Check every line of the records below for the string "next", then report only how many lines have it.

(ENTRIES SHOWN begins)

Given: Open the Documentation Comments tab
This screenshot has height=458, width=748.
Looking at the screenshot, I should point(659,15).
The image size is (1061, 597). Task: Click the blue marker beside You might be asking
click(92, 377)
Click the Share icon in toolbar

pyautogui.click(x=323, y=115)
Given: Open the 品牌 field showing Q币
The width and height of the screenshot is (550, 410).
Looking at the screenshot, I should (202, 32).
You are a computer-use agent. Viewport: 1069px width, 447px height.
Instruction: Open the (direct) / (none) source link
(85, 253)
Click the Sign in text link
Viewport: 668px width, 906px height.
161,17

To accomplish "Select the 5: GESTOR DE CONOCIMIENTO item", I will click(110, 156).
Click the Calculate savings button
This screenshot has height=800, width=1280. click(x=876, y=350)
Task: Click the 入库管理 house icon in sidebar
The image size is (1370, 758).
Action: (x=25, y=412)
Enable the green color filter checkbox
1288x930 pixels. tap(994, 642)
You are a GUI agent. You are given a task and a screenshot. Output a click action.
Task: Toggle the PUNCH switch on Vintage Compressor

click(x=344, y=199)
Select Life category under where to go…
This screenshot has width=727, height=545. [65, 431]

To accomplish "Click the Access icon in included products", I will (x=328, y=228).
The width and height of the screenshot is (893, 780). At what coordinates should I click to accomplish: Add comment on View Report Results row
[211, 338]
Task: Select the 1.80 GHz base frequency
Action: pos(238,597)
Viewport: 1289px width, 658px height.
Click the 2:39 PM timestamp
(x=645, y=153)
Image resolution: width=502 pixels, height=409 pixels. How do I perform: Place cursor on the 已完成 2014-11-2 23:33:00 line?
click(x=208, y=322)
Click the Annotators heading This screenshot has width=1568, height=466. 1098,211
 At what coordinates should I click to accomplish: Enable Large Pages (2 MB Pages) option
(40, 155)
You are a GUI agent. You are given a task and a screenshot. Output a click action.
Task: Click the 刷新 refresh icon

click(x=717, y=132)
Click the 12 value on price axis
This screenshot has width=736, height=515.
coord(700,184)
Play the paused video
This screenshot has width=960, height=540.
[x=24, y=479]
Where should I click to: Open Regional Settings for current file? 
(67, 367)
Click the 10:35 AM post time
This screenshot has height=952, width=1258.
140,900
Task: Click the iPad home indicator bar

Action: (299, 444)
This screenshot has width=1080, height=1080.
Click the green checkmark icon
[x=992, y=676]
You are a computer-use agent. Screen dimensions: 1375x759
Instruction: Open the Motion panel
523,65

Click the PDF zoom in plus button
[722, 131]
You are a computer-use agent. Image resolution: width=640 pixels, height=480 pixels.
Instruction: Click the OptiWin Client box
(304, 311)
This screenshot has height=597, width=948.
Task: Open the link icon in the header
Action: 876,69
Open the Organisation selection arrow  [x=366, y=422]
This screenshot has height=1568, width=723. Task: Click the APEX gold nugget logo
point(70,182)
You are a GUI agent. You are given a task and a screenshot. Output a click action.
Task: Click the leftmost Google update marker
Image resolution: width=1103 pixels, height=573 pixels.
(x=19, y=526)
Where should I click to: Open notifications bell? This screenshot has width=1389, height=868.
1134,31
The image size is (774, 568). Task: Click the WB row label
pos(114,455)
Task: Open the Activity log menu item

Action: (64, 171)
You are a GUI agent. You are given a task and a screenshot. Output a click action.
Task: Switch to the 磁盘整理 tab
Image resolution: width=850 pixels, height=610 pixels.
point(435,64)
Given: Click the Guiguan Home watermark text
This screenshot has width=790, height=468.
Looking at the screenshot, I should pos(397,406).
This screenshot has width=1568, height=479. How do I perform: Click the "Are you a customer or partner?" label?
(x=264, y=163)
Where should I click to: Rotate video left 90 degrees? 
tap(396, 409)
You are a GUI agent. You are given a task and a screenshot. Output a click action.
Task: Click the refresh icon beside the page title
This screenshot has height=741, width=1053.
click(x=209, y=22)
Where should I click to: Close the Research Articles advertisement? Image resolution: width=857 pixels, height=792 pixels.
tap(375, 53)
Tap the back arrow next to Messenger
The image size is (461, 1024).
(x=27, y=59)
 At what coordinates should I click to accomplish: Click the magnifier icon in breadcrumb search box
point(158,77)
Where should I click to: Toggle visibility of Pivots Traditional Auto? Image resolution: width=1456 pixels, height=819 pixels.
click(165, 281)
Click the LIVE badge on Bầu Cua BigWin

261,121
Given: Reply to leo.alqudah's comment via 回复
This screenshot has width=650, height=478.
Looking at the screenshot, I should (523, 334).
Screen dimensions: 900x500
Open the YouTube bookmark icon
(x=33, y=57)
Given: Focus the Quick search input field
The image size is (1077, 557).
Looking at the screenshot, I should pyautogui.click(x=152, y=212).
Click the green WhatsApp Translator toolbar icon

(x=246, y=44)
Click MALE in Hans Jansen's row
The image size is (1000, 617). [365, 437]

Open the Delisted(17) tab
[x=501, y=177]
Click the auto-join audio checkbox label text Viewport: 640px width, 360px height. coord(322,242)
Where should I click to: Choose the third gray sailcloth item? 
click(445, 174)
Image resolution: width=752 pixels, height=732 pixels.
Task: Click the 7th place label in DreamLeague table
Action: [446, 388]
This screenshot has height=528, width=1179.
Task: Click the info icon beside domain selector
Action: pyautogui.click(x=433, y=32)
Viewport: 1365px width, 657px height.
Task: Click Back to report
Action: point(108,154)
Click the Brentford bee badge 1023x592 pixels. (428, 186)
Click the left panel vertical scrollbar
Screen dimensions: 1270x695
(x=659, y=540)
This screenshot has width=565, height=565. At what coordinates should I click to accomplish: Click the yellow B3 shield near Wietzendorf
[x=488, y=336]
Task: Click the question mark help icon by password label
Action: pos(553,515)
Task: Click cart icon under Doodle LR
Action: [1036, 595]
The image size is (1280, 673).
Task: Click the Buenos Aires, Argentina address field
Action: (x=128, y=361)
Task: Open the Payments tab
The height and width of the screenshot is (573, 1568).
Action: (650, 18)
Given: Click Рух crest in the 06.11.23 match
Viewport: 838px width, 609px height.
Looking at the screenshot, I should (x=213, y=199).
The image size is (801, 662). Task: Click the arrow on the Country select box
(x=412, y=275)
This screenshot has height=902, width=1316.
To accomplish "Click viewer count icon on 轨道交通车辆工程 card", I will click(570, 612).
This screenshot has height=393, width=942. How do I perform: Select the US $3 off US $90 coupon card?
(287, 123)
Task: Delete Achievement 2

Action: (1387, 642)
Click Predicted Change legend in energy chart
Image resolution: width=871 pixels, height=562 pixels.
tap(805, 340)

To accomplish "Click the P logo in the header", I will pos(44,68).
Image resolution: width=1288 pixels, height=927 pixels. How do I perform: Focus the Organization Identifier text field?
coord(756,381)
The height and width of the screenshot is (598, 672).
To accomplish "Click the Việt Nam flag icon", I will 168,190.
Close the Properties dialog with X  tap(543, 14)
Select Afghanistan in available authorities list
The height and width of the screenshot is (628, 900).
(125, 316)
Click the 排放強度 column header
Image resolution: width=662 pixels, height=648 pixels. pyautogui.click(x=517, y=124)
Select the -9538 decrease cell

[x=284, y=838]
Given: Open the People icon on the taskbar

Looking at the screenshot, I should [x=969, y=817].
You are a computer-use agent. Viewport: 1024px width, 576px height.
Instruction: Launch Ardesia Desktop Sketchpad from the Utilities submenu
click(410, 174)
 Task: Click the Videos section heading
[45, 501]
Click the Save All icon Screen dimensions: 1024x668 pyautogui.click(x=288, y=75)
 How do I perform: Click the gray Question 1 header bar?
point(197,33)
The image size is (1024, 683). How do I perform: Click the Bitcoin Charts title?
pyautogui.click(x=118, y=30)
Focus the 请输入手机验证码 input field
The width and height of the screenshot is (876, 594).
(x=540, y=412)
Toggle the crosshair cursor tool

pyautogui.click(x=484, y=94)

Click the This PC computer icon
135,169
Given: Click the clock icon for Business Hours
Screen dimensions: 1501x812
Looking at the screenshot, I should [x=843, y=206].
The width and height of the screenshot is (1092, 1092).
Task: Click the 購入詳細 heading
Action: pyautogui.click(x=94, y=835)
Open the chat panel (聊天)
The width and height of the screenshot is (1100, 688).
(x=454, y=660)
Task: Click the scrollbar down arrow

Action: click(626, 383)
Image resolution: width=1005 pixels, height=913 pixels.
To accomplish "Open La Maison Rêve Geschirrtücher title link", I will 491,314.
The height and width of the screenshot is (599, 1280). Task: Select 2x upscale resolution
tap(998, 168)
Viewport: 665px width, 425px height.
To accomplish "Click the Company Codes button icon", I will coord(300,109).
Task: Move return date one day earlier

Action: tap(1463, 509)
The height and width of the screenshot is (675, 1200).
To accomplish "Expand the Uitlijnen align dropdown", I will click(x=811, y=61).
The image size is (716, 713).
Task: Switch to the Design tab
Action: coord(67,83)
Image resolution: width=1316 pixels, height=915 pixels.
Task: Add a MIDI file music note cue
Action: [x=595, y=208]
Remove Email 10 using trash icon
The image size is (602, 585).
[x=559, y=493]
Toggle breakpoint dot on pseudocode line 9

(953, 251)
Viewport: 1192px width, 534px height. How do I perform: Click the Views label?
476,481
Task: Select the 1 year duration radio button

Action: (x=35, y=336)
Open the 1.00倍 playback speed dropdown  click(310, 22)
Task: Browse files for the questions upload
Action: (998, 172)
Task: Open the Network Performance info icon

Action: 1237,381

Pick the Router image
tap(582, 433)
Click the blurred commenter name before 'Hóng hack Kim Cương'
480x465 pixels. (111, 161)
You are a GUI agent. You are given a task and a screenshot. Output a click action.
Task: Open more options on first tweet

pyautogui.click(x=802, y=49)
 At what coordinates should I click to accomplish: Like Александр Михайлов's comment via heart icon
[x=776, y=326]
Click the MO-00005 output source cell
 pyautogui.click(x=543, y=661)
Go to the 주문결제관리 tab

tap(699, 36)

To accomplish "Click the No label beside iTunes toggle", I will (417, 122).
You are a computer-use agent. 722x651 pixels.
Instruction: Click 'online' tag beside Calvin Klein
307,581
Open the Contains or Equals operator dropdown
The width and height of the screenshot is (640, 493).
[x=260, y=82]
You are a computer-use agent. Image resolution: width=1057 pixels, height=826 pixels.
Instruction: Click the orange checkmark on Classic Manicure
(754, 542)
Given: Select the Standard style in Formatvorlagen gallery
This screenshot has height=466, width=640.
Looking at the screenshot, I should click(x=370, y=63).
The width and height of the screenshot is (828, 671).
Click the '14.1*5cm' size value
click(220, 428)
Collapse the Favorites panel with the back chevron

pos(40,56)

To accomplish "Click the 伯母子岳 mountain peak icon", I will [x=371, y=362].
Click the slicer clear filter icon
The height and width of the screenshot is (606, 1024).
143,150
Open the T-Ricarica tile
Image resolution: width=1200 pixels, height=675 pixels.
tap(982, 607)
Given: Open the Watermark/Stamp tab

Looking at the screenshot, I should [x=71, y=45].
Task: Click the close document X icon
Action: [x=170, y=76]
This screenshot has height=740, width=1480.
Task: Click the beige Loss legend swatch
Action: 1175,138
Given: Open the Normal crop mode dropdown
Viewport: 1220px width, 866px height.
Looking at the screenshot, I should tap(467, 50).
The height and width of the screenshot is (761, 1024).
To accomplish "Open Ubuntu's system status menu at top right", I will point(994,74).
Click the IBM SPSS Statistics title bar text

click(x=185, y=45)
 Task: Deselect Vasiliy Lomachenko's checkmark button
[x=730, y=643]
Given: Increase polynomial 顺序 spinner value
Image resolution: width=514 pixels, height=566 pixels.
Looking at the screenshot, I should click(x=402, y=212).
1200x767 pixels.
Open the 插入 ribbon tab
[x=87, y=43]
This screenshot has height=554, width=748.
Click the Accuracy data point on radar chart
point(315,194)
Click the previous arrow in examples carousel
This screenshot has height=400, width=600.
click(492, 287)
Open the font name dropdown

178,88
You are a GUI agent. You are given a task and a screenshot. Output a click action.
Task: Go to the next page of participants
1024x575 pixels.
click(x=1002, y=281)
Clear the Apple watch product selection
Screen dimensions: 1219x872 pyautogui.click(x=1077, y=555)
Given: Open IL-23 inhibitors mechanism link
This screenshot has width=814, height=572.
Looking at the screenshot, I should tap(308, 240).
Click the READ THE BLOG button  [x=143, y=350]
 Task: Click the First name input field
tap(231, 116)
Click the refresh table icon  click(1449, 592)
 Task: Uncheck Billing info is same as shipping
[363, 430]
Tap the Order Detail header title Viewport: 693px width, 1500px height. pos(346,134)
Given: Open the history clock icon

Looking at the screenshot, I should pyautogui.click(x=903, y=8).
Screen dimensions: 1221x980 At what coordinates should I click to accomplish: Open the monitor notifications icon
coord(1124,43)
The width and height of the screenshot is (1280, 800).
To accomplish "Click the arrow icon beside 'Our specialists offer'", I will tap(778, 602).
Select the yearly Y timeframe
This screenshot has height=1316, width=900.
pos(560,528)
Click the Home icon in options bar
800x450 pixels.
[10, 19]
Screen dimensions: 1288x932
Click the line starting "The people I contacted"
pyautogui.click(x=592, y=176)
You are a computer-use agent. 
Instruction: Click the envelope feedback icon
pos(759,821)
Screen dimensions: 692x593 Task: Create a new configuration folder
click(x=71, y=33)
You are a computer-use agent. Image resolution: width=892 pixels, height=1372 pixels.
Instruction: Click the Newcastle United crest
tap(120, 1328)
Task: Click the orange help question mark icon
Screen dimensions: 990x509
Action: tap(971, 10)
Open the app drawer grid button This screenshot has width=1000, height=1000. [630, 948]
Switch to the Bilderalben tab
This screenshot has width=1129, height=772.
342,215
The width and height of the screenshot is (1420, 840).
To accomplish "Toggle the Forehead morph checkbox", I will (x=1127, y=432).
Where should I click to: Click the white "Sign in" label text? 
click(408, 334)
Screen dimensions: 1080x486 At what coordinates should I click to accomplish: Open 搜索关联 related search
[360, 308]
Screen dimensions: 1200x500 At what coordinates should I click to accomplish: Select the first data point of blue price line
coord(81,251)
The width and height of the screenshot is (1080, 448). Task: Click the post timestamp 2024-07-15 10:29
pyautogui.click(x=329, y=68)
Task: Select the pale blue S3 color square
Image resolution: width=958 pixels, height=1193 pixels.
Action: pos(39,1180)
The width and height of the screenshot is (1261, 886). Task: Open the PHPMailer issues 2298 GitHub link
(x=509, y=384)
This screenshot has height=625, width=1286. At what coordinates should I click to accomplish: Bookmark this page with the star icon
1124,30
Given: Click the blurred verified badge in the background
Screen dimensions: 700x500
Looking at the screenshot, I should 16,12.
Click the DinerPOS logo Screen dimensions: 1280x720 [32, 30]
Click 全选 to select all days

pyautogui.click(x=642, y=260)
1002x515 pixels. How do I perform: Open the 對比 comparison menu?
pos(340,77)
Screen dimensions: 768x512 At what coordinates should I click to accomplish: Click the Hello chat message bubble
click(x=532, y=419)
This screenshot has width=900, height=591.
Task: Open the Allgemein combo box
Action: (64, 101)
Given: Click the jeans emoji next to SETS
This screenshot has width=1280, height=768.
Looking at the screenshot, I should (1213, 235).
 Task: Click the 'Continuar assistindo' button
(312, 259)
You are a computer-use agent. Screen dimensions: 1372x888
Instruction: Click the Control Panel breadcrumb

(ENTRIES SHOWN ends)

EXERCISE RESPONSE — 3